_Exercise objective_: In the text on the Dutch national health record bill, what is the maximum penalty per violation for a healthcare insurer that grants itself access to an electronic exchange system?

_Page text_:
::::
Since it's a central element of the legislative proposal, the Green Party asks the minister "whether the proposal is impractical in its entirety because of it." The Liberal Democrats want the minister to go back to the Dutch Council of State for advice about the specified consent.
Many parliamentary groups wonder whether the right path has been chosen with the LSP. The Green Party wants to know from the minister whether a national health record "is proportional for the necessary exchange of information," pointing to the finding of the Dutch Data Protection Authority that "many healthcare providers fall short in terms of information management and security."
The Liberal Democrats question the minister about the extent of the problem that the LSP should solve. During the expert meeting general practitioners pushed for an alternative system that instantly complies with present laws regarding the medical confidentiality and the protection of privacy. Both the Green Party as well as the Liberal Democrats want to know whether this alternative would already suffice.
The Labour Party and the Socialist Party are in favor of an alternative whereby the patient is in control of his own medical data. For this, citizens would have to get a personal medical record, in case they wish to have one.
The Senate voted down the LSP in 2011 because, among other things, the protection of privacy was not up to standard. Back then, Minister Schippers was responsible for a private relaunch of the national electronic health record.
Large majority in the House of Representatives
Considering the serious doubts of the Senate, it's striking that the House of Representatives accepted this legislative proposal by a large majority on July 1, 2014. Giving consent for the consultation of medical records was also discussed in the House of Representatives. On a proposal of the Christian Democrats, the new definition for specified consent has been included in the legislative proposal.
Prohibitions for healthcare insurers
Healthcare insurers are not allowed to participate in the electronic exchange system or to have access to the exchanged medical data. This is enforced by the Dutch Healthcare Authority. If operators of exchange systems suspect that a healthcare insurer has granted itself access to an EPD, they are obliged to notify the Healthcare Authority about it.
Healthcare insurers can incur large fines if they "grant themselves access" to an electronic exchange system. The maximum penalty per violation is 500,000 euros, or 10 percent of the turnover of the health insurer (whichever amount is greater). Perpetrators can be subject to criminal proceedings. Insurees that have become victims have the right to immediately cancel their insurance. The Liberal Democrats in the Senate wonder how this relates to another legislative proposal by Minister Schippers, which offers health insurers easier access to medical records to check invoices.
On a proposal of the Socialist Party, healthcare providers are prohibited from using financial incentives to persuade people to take part in an EPD. At the moment, such financial incentives are a part of the relaunch of the failed LSP in order to get more patients into the system. The Liberal and Labour Parties and the Christian Democrats in the Senate want to know from the minister whether healthcare insurers actually coerce people to join the LSP, and how she's going to stop this.
Together with the civil rights movement Vrijbit, privacy watchdog Privacy Barometer wrote a letter to the House of Representatives concerning the development of the legislative proposal and the introduction of a national health record. The Socialist Party has submitted this letter in its entirety to the House of Representatives as a parliamentary question.
::::
_Study material_:
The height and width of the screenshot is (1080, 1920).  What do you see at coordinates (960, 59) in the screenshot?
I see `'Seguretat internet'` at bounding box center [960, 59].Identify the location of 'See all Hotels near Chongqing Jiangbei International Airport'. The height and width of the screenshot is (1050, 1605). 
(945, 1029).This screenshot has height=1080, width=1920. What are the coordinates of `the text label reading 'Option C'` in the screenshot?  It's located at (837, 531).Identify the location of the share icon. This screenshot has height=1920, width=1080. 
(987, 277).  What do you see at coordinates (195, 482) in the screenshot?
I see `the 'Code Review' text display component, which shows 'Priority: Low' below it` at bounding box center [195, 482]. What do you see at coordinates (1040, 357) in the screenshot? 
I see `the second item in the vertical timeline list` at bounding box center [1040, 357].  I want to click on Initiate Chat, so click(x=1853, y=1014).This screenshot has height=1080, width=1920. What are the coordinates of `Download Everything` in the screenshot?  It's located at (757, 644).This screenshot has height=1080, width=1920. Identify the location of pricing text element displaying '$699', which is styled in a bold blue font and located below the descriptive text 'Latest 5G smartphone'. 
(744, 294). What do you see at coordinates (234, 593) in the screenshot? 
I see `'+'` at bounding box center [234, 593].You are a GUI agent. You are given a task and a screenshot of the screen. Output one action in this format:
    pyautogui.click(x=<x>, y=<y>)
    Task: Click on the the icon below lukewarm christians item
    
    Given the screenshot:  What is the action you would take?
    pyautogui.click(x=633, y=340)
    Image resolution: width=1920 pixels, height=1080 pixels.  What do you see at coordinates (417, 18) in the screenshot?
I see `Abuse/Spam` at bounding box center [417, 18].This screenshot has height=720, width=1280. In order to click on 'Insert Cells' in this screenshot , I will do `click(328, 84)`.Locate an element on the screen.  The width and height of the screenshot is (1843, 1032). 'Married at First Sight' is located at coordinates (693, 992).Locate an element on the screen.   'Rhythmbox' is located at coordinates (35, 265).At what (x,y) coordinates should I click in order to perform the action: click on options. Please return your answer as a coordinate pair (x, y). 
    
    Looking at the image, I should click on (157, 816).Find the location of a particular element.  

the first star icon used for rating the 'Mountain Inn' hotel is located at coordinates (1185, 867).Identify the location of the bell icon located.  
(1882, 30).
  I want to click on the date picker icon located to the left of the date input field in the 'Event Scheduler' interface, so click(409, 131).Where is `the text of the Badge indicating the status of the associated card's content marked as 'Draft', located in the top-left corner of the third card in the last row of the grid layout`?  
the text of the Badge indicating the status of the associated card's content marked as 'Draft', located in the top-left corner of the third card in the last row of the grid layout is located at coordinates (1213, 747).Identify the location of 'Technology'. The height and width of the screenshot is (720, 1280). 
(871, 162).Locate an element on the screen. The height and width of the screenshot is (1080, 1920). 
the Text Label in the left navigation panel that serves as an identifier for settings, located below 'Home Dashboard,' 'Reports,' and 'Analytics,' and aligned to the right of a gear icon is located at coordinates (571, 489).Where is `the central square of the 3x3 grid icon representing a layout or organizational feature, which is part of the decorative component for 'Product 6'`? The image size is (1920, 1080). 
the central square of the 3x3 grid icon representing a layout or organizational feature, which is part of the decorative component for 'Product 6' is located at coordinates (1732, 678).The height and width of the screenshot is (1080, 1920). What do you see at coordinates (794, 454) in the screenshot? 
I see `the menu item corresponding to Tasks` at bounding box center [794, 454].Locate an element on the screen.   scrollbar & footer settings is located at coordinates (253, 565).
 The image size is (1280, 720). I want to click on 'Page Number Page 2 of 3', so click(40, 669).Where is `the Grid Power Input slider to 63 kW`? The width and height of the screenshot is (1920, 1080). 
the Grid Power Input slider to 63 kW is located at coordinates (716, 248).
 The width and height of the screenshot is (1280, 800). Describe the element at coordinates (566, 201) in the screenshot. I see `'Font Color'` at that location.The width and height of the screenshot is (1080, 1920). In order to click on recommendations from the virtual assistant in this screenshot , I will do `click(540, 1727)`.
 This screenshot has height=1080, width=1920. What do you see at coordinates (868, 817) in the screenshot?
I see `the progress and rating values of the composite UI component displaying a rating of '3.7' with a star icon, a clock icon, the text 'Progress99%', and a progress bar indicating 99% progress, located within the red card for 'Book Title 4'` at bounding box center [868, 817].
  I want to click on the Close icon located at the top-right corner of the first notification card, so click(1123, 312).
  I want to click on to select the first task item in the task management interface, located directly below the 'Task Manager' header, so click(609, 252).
::::
_Response below_: 500,000 euros or 10 percent of the insurer's turnover, whichever is greater.